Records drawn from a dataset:
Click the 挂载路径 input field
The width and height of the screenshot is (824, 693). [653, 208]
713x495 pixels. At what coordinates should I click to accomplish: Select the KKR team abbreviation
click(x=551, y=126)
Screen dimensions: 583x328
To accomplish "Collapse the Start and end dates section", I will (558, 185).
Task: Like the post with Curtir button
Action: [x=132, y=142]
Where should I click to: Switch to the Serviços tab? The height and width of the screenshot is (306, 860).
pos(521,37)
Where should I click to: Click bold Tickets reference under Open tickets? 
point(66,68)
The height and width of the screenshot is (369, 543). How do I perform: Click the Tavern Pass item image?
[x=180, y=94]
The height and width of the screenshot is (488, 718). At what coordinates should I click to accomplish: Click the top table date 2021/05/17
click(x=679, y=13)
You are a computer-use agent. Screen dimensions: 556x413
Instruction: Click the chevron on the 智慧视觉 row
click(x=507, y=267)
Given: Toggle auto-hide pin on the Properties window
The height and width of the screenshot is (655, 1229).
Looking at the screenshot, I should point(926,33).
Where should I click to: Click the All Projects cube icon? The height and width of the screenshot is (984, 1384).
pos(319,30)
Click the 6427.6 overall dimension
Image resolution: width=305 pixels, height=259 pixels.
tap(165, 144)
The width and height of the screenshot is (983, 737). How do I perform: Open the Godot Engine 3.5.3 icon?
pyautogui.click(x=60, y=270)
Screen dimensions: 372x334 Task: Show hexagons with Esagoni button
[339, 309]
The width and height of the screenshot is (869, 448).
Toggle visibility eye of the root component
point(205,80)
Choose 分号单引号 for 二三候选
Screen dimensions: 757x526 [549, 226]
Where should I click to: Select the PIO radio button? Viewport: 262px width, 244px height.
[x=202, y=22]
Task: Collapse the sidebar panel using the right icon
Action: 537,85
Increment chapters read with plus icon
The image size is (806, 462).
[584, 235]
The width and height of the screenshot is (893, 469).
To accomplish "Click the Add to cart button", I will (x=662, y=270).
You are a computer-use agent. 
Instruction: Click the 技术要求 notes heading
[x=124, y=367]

TASK DETAILS: Every line of the data must appear again in the answer, exactly as written.

ANSWER TO THE PROBLEM:
Click the 挂载路径 input field
The width and height of the screenshot is (824, 693). [653, 208]
713x495 pixels. At what coordinates should I click to accomplish: Select the KKR team abbreviation
click(x=551, y=126)
Screen dimensions: 583x328
To accomplish "Collapse the Start and end dates section", I will (558, 185).
Task: Like the post with Curtir button
Action: [x=132, y=142]
Where should I click to: Switch to the Serviços tab? The height and width of the screenshot is (306, 860).
pos(521,37)
Where should I click to: Click bold Tickets reference under Open tickets? 
point(66,68)
The height and width of the screenshot is (369, 543). How do I perform: Click the Tavern Pass item image?
[x=180, y=94]
The height and width of the screenshot is (488, 718). At what coordinates should I click to accomplish: Click the top table date 2021/05/17
click(x=679, y=13)
You are a computer-use agent. Screen dimensions: 556x413
Instruction: Click the chevron on the 智慧视觉 row
click(x=507, y=267)
Given: Toggle auto-hide pin on the Properties window
The height and width of the screenshot is (655, 1229).
Looking at the screenshot, I should point(926,33).
Where should I click to: Click the All Projects cube icon? The height and width of the screenshot is (984, 1384).
pos(319,30)
Click the 6427.6 overall dimension
Image resolution: width=305 pixels, height=259 pixels.
tap(165, 144)
The width and height of the screenshot is (983, 737). How do I perform: Open the Godot Engine 3.5.3 icon?
pyautogui.click(x=60, y=270)
Screen dimensions: 372x334 Task: Show hexagons with Esagoni button
[339, 309]
The width and height of the screenshot is (869, 448).
Toggle visibility eye of the root component
point(205,80)
Choose 分号单引号 for 二三候选
Screen dimensions: 757x526 [549, 226]
Where should I click to: Select the PIO radio button? Viewport: 262px width, 244px height.
[x=202, y=22]
Task: Collapse the sidebar panel using the right icon
Action: 537,85
Increment chapters read with plus icon
The image size is (806, 462).
[584, 235]
The width and height of the screenshot is (893, 469).
To accomplish "Click the Add to cart button", I will (x=662, y=270).
You are a computer-use agent. 
Instruction: Click the 技术要求 notes heading
[x=124, y=367]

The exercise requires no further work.